**TEXTAUSZUG:**
┏━━

Das ergibt die richtlinienkonforme Auslegung des § 5a Abs. 2 Satz 4 VVG a.F. auf der Grundlage der Vorabentscheidung des Gerichtshofs der Europäischen Union vom 19. Dezember 2013 (VersR 2014, 225). Der Senat hat mit Urteil vom 7. Mai 2014 ( IV ZR 76/11, BGHZ 201, 101 Rn. 17-34) entschieden und im Einzelnen begründet, die Regelung müsse richtlinienkonform teleologisch dergestalt reduziert werden, dass sie im Anwendungsbereich der Zweiten und der Dritten Richtlinie Lebensversicherung keine Anwendung findet und für davon erfasste Lebens- und Rentenversicherungen sowie Zusatzversicherungen zur Lebensversicherung grundsätzlich ein Widerspruchsrecht fortbesteht, wenn d. VN - wie hier - nicht ordnungsgemäß über das Recht zum Widerspruch belehrt worden ist und/oder die Verbraucherinformation oder die Versicherungsbedingungen nicht erhalten hat.

bb) Die (hilfsweise) Kündigung des Versicherungsvertrages steht dem Widerspruch nicht entgegen (vgl. Senatsurteil vom 7. Mai 2014 aaO Rn. 36 m.w.N.). Ein Erlöschen des Widerspruchsrechts nach beiderseits vollständiger Leistungserbringung kommt ebenfalls nicht in Betracht (vgl. Senatsurteil vom 7. Mai 2014 aaO Rn. 37 m.w.N.).

┗━━

**DATENSÄTZE:**
┏━━

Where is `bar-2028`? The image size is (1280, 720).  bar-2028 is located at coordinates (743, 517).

┗━━
┏━━

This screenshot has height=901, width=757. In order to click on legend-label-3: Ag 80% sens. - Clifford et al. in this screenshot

┗━━

**AUFGABENSTELLUNG:**
Führen Sie den Textauszug zum Widerspruchsrecht bei Lebensversicherungsverträgen im Anschluss an seinen letzten Satz weiter.

**ERGEBNIS:**
b) Die bereicherungsrechtlichen Rechtsfolgen der Europarechtswidrigkeit des § 5a Abs. 2 Satz 4 VVG a.F. sind nicht auf eine Wirkung ab Zugang des Widerspruchs (ex nunc) zu beschränken, sondern nur eine Rückwirkung entspricht dem Effektivitätsgebot (dazu im Einzelnen Senatsurteil vom 7. Mai 2014 aaO Rn. 42-44).

2. Aus der wirksamen Widerspruchserklärung folgende bereicherungsrechtliche Ansprüche waren bei Erhebung der Klage im Februar 2013 noch nicht verjährt. Zu diesem Zeitpunkt war die maßgebliche regelmäßige dreijährige Verjährungsfrist des § 195 BGB nicht abgelaufen. Diese konnte erst mit Schluss des Jahres 2011 beginnen, da d. VN erst in diesem Jahr den Widerspruch erklärte. Der nach einem Widerspruch gemäß § 5a VVG a.F. geltend gemachte Bereicherungsanspruch entstand erst mit Ausübung des Widerspruchsrechts im Sinne von § 199 Abs. 1 Nr. 1 BGB ; jedenfalls zu diesem Zeitpunkt hatte der Versicherungsnehmer Kenntnis von den anspruchsbegründenden Umständen und der Person des Schuldners im Sinne von § 199 Abs. 1 Nr. 2 BGB (vgl. Senatsurteil vom 8. April 2015 - IV ZR 103/15, VersR 2015, 700 Rn. 19 ff.).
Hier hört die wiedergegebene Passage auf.